Sunday Reflection – God’s Invitation to us

God’s Invitation to us (Matt 22:1-4)

Today’s Gospel is a parable about being invited to a wedding, not just any wedding, but the royal wedding of the king’s son. This parable of invitation and rejection was originally addressed to the chief priests and elders of the Jews.

In Michelangelo’s famous fresco on the ceiling of the Sistine Chapel, the finger of God is reaching towards Adam drawing him into life.  Adam must accept the invitation to life.  It is a picture of invitation and free response.  God invites but does not force us.  Our response to God must be in love, and love must be free.  The amazing gift of free will has been allotted to human beings, made in the image and likeness of God.  It is free will that enables us to love.  God invites us to come and be part of the divine family as heirs of the kingdom of heaven.

Matthew addressed his gospel principally to his fellow Jews at the time when the division had widened between the Jews who accepted Jesus Christ and those who did not accept.  Christian Jews were now barred from local synagogues and persecution had begun.
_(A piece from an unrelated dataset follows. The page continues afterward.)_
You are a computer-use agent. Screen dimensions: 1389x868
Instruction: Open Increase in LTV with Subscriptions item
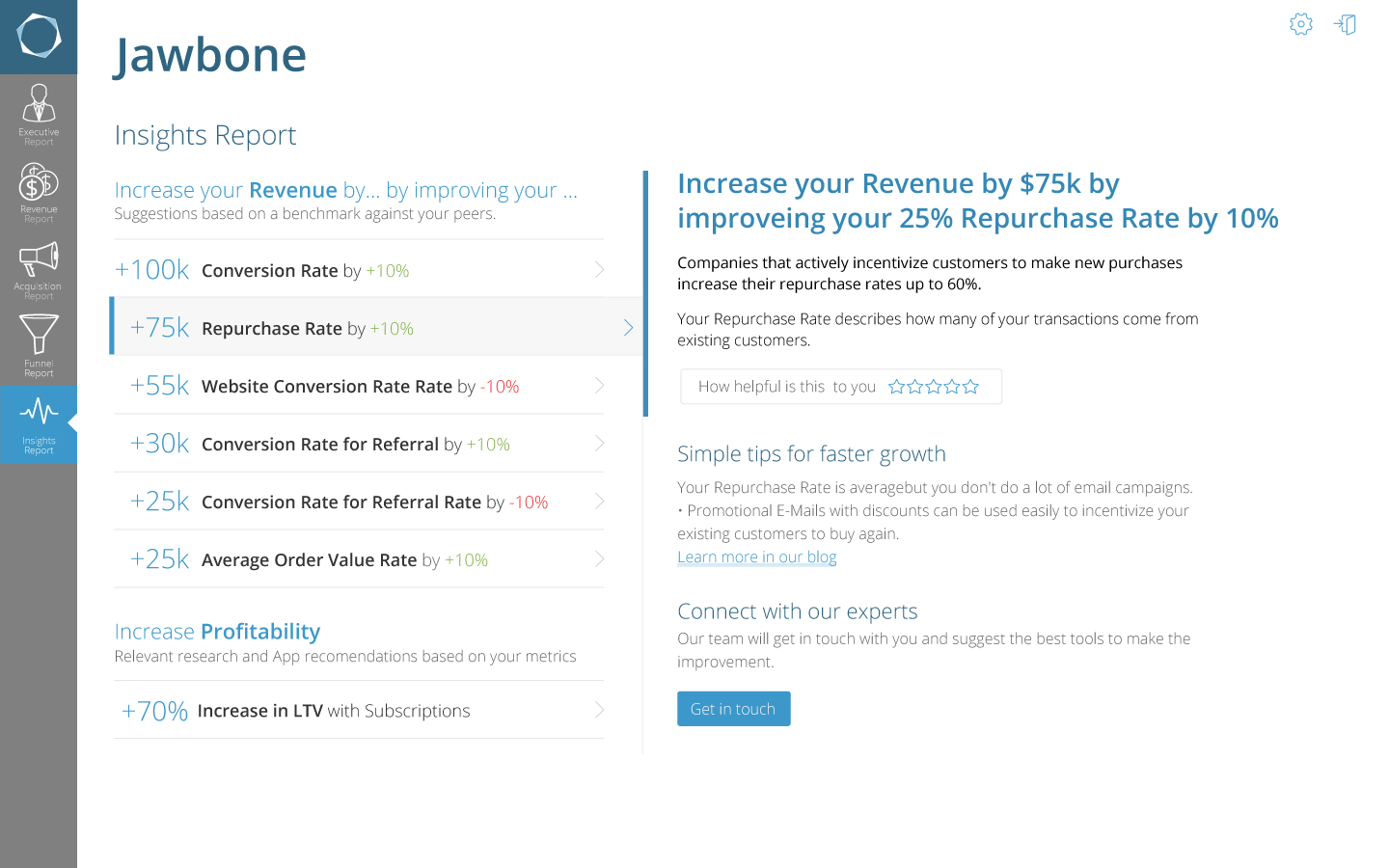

The great wedding was in the unification of heaven and earth in the incarnation when God the Son is united with us in human flesh.   Those who were invited to come to the wedding banquet did not accept.  One went off to his farm, another to his business.  I’m sure they regarded these as good excuses.  Did you ever hear anybody saying, “I have a poor excuse”?  It’s always a good excuse!   There is great wisdom in the Irish word for an excuse, leathsceal, which literally means half a story.   The full truth of this parable is that they were not interested.  As the story proceeds, apathy turns into violence as servants of the king were maltreated and killed.


The Joy of the Gospel

Let us move forward to our own time.   Pope Francis, in his Apostolic Exhortation called The Joy of the Gospel, begins with God’s invitation to us.  “The joy of the Gospel fills the hearts and lives of all who encounter Jesus.  Those who accept his offer of salvation are set free from sin, sorrow, inner emptiness and loneliness.  With Christ joy is constantly born anew” (Paragraph 1).  As in the parable of the royal wedding, Pope Francis highlights[Silvester1]  some dangers causing people to be uninterested in God’s invitation: consumerism, the feverish pursuit of frivolous pleasures and blunted conscience.  “Whenever our interior life becomes caught up in its own interests and concerns, there is no longer room for others, no place for the poor.  God’s voice is no longer heard, the quiet joy of his love is no longer felt, and the desire to do good fades.   Many fall prey to it, and end up resentful, angry and listless.  That is no way to live a dignified and fulfilled life; it is not God’s will for us, nor is it the life in the Spirit which has its source in the heart of the risen Christ” (Paragraph 2).


A Daily Encounter

Pope Francis proceeds to invite all Christians to a renewed personal encounter with Jesus Christ and to do this every day.   “Now is the time to say to Jesus: ‘Lord, I have let myself be deceived; in a thousand ways I have shunned your love, yet here I am once more, to renew my covenant with you.  I need you.  Save me once again, Lord, take me once more into your redeeming embrace” (Par. 3).  This is the embrace of God who is wedded to us in the mission of Jesus.

Jesus invited various people to come and follow him.  Many did follow but others turned the other way, like those who did not accept his teaching on becoming the Bread of Life for us.  Another who turned away was the rich young man who rejected his invitation to sell what he had to share with the poor.  His face fell at these words and he went away very sad because he was very rich.



The Lord invites us to come in quiet prayer to listen to his invitations.

Come to me when your burdens are heavy and I will give you rest.

Come to me in your loneliness and I will be your friend, your forever friend.

Come to me with your sins and I will grant you merciful forgiveness.

Come to me when you feel confused and let me be your way, your truth and your life.

Come to me when you feel lost, for I am the Shepherd who searches for the lost.

Come to me in your spiritual hunger for, in the Eucharist, I am the Bread of Life.

Yes, Lord, I answer, I hear your words and rejoice to accept your invitation, this day and every day.